Lorenzo se mit à rire avec une telle amertume que Léonora en eût comme un frisson de terreur.

"Et il y a des gens, fit-il, qui nient encore que les destinées des humaines se croisent selon les lignes voulues et tracées par une force mystérieuse et toute-puissante !

— Ce n’est pas moi qui le nie, mon bon Lorenzo, dit Léonora.

— Oui, vous êtes croyante parce que vous êtes douée d’une haute intelligence.

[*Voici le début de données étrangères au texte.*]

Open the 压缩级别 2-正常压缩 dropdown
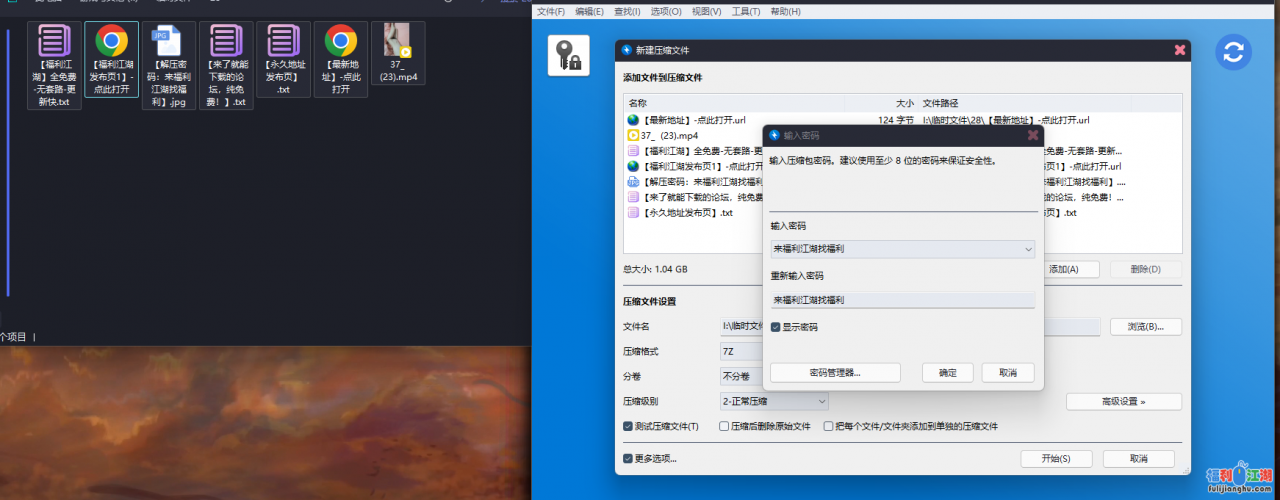This screenshot has height=500, width=1280. pyautogui.click(x=774, y=401)
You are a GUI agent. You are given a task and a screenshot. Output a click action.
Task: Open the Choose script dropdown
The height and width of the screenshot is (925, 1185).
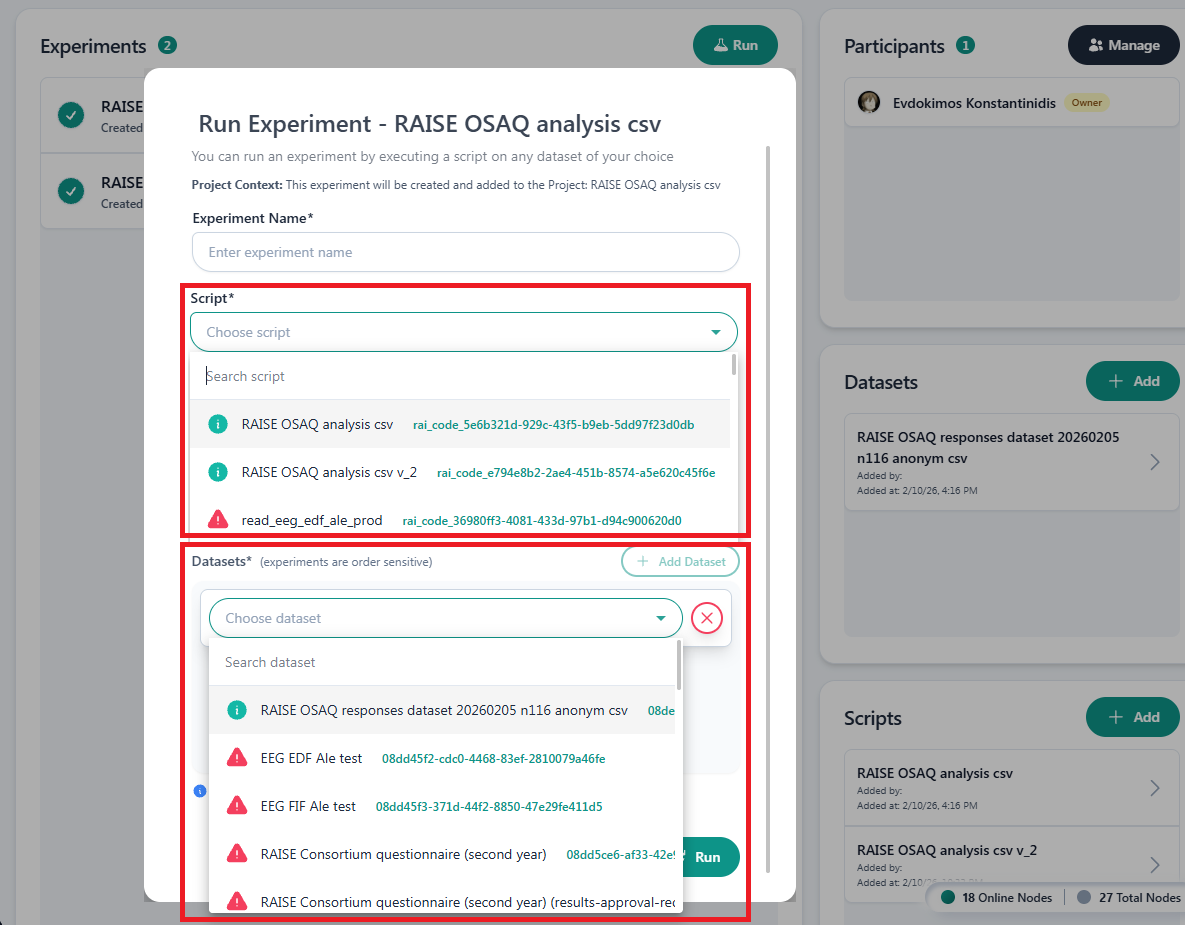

Vous laissez au vulgaire la négation vulgaire. Écoutez, signora : cette maison qui s’était ouverte pour moi, c’était un des plus beaux hôtels d’Orléans qui en compte de si beaux et de si nobles. Cette femme qui m’avait sauvé, c’était la maîtresse de cet hôtel. Et telle était la vénération du peuple pour cette dame qu’elle n’avait eu qu’un signe à faire pour arrêter la fureur de ceux qui me voulaient tuer et la changer en pitié.

— Qui était cette femme ? demanda Léonora avec plus que de la curiosité. Et comment, ajouta-t-elle, lente et pensive, comment tout cela se rattache-t-il à la destinée de Concino ?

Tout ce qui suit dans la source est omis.